Air-filtration systems, such as this one concealed in the ceiling of a dining room by Elicyon designs, can minimize the threat of viruses, while also ridding the air of pollution, and are set to become standard in a “future-proofed” home.

Ian Silverstein, a home technology adviser based in the United Kingdom, is following a similar path with the new home he plans to build. While he installed £75,000 ($96,900) worth of smart technology into his existing home several years ago, he plans to incorporate health-focused capabilities, such as temperature-taking thermal sensors, right from the planning stages of this build.

In the meantime, he has bought the portable, inexpensive personal home sanitizer unit he says should be in every home. “I drop my phone and keys into it as soon as I walk in, and it uses UV light to remove 99.9 percent of all microbes.” He also notes that the unit has the added benefit of bringing sounder sleep to those who leave their phones in them overnight, keeping disruptive blue light at bay. However, he’s less keen on bringing home tech into the bathroom: “I see it as such a private space.”

Image: ASTI Mobile Robotics

While smaller UV-disinfecting devices are available for everyday items, the ZenZoe robot can autonomously treat an entire room within 15 minutes using UV light that kills 99.9 percent of bacteria.

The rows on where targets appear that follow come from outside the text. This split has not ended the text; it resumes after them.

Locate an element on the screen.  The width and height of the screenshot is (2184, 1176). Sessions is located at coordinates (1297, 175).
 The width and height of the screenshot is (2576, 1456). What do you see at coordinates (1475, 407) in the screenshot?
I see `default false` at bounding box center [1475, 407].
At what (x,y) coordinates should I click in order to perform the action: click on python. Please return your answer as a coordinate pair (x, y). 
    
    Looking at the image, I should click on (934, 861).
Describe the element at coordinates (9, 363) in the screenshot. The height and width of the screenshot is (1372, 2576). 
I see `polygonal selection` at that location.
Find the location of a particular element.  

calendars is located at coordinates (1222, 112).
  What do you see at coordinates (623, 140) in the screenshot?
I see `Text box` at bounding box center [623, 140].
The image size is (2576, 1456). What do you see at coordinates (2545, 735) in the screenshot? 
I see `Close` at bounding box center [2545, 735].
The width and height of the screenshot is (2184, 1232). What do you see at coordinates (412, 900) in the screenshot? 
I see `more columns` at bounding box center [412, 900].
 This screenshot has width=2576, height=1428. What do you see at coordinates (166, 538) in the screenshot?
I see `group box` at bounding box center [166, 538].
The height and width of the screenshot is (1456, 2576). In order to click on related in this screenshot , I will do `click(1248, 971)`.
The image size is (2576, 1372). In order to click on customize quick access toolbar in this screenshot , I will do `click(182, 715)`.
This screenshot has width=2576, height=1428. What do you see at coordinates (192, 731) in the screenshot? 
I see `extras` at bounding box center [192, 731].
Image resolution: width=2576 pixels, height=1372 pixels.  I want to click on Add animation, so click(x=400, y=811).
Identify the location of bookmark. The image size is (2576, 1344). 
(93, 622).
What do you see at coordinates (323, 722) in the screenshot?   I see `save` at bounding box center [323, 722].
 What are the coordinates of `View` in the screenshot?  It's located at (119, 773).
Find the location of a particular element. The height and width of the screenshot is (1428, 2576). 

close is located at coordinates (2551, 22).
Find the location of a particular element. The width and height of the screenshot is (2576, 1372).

Which begs the question: going contactless in the home and adding disinfecting technologies seems like a no-brainer, but do we really want toilets and mirrors with analytic capabilities that they can share with our physicians?

Shrier believes a pandemic, which might be followed by others in the future, has made a digital doctor in the house an attractive, rather than intrusive, proposition: “As we spend more time at home than ever before, we’ll see increasing interest in sensors and sterilization devices.

“We’ll also see the introduction of intelligent tools that are aware of our medical profiles and needs, and are able to monitor our health continually. And, as with all innovations, we will see them first at the luxury end of the market.”